Score: 4.5 / 5
You know that feeling you get when one of your favorite artists does something brilliant all by himself? I just got that.
That's Steven Soderbergh and his newest flick, the horror-thriller Unsane. In content, it's nothing groundbreaking or revelatory. Sawyer (Claire Foy), a strong-minded but troubled young woman, is disturbed as she keeps seeing her old stalker, though she has moved and started a new life. After seeking professional help, she unwittingly commits herself to a mental hospital, wherein her cries for help are seen as symptoms of her illness. Continued visions of her stalker force her to come to grips with herself and with reality, facing her demons and her past while trying to escape the horrors around her.
The difference with this movie is all in the craft. It's got a streamlined screenplay (and it clocks in just over 90 minutes) that sharply focuses everything; there's not a moment to spare. Soderbergh, in addition to directing, also photographed and edited the whole thing, so you know it's exactly his vision we're watching. He shot it all with an iPhone 7 Plus, which makes the experience jarring and nervy. Definitely do not watch this movie if you have severe anxiety. Nothing is calm in its delivery.
At first I figured a feature film shot with a smartphone would be gimmicky. Unsane isn't at all. In fact, if anything, it grounds the bizarre story and brings it to a much more immediate, gritty vividness than any other approach I can think of. It's also deeply psychological, as phones represent, in many ways these days, our lifelines. It's a phone Sawyer uses to try dating, to reconnect with her distant mother; it's her one phone call she relies on for help in the hospital, and it's another inmate's phone that plays a significant role in saving her. To shoot the film on a phone is technically savvy, but it's also thematically savvy.

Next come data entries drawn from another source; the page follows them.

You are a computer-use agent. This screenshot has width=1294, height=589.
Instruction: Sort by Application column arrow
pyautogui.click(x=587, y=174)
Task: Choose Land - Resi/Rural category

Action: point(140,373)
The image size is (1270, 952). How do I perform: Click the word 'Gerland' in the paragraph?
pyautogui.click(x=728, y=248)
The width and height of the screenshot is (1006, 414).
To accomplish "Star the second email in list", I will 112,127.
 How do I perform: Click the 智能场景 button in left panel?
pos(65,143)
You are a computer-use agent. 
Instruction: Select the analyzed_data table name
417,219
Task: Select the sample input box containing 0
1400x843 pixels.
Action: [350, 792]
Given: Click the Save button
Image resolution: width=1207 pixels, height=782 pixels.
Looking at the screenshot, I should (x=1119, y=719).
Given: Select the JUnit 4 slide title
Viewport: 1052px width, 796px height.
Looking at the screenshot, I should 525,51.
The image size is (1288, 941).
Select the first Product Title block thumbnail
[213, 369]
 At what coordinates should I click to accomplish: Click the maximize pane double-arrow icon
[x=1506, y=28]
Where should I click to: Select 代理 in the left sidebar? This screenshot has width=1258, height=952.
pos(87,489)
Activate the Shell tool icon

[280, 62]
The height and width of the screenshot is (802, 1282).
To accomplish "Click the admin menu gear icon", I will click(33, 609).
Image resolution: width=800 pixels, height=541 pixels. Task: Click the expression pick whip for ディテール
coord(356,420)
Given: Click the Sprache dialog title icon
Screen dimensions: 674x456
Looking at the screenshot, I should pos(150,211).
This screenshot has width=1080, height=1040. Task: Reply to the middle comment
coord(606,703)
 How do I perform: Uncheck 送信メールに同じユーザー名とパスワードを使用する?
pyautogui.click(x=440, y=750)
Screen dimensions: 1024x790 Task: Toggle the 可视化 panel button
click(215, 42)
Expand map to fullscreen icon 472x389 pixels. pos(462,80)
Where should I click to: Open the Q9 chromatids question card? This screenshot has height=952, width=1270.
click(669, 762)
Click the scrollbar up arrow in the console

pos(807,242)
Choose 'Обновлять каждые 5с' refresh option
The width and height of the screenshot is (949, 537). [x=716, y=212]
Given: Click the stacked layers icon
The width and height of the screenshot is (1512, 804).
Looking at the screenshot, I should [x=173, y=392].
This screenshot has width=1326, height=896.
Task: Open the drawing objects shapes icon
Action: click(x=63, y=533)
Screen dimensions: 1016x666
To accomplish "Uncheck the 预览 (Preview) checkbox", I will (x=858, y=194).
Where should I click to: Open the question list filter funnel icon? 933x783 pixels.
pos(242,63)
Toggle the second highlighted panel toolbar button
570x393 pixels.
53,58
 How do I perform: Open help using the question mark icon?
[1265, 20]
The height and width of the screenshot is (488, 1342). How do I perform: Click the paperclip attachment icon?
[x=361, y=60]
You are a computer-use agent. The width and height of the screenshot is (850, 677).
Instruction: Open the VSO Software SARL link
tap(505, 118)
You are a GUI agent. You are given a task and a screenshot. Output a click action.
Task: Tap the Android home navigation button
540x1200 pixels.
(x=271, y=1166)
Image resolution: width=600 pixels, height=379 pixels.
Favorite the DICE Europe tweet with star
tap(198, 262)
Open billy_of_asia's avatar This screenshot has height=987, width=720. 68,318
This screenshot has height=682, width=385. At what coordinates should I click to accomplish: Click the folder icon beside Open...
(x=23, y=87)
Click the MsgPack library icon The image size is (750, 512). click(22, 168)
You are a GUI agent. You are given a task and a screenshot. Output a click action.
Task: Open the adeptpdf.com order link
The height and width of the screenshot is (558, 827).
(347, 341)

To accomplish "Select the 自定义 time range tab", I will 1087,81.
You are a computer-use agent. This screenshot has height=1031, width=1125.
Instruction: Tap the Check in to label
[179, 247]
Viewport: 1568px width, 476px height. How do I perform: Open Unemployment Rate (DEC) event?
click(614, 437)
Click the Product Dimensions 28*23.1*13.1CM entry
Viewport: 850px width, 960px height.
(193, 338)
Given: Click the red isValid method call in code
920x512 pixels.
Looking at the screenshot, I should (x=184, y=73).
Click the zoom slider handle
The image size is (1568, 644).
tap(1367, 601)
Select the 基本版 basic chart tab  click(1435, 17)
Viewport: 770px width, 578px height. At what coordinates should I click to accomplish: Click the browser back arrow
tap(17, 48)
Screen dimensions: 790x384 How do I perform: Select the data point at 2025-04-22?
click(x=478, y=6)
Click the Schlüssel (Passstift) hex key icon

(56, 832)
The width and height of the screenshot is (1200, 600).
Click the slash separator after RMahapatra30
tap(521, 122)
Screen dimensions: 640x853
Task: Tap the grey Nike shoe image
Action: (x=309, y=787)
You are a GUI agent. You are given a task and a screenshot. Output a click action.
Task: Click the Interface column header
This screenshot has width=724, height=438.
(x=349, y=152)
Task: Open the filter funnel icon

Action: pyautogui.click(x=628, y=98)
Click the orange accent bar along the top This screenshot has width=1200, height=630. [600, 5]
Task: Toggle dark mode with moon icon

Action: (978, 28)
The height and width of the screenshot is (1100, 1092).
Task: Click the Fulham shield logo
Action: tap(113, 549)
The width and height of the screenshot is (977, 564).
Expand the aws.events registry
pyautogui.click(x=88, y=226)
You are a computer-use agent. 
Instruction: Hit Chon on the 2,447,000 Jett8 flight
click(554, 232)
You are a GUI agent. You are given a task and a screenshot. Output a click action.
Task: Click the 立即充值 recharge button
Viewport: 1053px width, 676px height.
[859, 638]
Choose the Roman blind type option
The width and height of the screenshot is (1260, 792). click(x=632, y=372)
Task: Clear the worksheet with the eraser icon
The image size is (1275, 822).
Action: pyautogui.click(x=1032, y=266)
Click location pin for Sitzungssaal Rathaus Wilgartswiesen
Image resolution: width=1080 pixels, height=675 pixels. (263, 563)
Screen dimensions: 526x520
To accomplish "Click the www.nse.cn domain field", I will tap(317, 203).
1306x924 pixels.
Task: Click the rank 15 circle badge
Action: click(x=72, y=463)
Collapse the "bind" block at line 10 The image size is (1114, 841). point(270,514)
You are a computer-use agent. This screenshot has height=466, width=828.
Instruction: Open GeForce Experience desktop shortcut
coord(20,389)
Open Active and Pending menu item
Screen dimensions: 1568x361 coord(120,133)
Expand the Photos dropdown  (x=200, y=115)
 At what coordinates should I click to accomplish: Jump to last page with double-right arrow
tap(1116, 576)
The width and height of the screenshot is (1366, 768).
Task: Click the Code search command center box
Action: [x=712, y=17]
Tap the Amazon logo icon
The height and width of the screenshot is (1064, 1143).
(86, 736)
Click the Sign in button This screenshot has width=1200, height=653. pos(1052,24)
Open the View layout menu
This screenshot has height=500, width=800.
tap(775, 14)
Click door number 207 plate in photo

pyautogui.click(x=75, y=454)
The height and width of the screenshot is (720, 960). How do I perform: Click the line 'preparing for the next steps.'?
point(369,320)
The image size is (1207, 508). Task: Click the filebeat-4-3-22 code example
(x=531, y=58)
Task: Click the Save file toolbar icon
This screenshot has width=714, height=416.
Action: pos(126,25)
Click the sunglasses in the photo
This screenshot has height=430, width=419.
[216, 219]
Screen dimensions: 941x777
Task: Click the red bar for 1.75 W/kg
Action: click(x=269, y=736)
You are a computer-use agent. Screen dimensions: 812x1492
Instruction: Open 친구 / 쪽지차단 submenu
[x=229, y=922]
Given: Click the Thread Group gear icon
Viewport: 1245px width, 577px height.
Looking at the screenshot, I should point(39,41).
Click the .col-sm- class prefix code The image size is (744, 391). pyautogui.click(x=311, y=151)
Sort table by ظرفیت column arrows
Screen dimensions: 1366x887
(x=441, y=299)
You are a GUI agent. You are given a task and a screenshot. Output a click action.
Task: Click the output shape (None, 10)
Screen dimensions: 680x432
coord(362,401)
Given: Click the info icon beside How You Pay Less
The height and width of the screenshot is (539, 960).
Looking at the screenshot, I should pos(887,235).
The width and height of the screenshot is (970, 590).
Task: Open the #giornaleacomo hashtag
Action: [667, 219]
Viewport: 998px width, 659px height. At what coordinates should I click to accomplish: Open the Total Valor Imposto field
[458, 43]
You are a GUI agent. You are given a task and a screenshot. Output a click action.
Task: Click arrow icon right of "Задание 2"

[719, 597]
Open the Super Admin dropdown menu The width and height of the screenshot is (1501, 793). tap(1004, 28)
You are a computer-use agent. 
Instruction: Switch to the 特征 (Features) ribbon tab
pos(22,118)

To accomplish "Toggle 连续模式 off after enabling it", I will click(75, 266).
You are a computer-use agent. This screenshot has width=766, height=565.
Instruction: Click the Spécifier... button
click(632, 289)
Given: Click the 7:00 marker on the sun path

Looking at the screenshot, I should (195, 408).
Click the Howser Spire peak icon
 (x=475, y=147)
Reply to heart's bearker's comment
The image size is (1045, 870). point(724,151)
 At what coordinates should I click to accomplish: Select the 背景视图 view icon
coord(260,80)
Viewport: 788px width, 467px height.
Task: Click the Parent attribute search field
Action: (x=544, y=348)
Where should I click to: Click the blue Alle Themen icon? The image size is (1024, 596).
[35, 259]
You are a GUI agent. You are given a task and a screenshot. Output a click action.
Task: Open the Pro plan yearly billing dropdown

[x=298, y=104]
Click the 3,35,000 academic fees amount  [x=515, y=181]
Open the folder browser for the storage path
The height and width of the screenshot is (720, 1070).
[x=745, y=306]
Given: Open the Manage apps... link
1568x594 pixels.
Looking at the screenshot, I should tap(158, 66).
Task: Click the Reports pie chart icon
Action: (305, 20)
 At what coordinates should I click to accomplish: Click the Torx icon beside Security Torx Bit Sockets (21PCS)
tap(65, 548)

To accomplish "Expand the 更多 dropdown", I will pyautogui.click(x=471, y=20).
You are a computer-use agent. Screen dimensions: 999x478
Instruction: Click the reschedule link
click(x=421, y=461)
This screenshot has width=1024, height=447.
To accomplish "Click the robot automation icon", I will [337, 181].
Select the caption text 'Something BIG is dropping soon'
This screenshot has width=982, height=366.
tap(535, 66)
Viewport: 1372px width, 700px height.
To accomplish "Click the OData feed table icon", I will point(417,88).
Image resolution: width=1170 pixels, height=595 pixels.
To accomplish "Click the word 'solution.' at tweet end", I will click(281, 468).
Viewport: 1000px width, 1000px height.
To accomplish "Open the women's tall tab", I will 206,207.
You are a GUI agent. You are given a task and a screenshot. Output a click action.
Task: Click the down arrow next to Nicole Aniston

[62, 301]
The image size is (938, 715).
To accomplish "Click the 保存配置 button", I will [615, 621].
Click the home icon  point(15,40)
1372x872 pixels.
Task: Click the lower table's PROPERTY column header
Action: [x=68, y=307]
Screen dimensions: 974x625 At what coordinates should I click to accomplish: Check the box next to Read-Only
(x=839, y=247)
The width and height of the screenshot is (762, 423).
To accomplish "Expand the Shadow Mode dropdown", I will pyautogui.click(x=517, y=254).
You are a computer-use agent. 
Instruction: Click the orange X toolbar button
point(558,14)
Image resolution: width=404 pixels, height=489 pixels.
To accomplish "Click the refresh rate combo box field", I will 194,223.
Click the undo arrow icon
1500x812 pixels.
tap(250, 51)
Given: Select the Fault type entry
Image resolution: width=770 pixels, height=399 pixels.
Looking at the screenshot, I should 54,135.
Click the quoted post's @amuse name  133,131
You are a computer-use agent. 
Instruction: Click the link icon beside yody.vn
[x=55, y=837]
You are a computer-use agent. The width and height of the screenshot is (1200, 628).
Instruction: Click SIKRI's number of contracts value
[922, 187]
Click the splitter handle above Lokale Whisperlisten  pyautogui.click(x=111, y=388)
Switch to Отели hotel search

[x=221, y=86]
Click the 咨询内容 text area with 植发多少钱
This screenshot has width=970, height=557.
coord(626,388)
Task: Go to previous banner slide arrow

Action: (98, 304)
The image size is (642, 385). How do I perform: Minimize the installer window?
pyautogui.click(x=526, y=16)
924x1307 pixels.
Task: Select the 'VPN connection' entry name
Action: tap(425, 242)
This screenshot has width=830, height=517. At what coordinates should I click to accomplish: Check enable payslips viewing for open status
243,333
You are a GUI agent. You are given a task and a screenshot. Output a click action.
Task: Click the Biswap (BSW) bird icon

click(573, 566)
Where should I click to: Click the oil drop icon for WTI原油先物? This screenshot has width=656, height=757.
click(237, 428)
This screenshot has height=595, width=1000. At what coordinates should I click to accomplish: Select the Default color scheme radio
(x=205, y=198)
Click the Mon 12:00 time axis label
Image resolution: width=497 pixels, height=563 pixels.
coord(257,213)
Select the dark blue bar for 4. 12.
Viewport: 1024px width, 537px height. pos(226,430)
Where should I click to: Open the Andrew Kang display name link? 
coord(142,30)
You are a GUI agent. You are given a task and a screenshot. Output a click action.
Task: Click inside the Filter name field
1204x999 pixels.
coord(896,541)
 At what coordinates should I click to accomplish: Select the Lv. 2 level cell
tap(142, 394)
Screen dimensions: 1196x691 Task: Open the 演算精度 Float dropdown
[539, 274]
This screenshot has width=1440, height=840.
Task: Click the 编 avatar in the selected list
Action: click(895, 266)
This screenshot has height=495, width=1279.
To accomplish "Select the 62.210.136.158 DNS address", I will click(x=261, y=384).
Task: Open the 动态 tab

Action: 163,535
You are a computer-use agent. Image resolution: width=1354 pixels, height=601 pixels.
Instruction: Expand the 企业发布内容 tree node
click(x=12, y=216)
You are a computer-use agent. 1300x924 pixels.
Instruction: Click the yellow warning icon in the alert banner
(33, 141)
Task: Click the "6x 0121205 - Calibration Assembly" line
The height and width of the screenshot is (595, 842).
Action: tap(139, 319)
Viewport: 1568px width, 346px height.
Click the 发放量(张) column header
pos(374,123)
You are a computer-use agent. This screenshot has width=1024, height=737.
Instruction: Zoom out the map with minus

The film, for all its sparkling wit, is one of the darkest pictures I've seen in a while. Knowingly bleak, it assaults the conventions of filmmaking while also firing volleys at our understanding of mental health, the institutions of mental medicine, and our cultural sexism when it comes to disbelieving women. No one believes Sawyer, a successful businesswoman, doesn't belong in the hospital. No one believes her that her violence is actually self-defense from other inmates. None of the men believe that she doesn't want to have sex with them. No one (except her mother, significantly) believes her when she says her old stalker has infiltrated the hospital and is posing as one of the attendants. And, I have to confess and challenge you, often during the film we also question her reality: Is she crazy? Is she seeing her stalker where he simply isn't? Maybe this is some hardcore gaslighting, maybe it's some Shutter Island shit, maybe it's One Flew Over the Cuckoo's Nest. It's really hard to say during the first half.
But by the second half, the film rallies behind Sawyer as she manipulates events and people in her quest for freedom. She is brave and smart in her escape attempts, even when people are being tortured and murdered all around her. The film also lampoons the medical institution in a particularly brilliant sequence of events that I won't spoil here. It was what, for me, elevated the film from "good" to "great".
I'll support any film as topical as this -- mental illness, sexual harassment -- that is also steadfastly true to its own purpose and aesthetic. Leave it to Soderbergh to be awesome.
But seriously, don't watch this movie if you get anxiety about things like mental illness and sexual harassment. I was feeling ill walking out, just because of the content, and I don't have bad anxiety.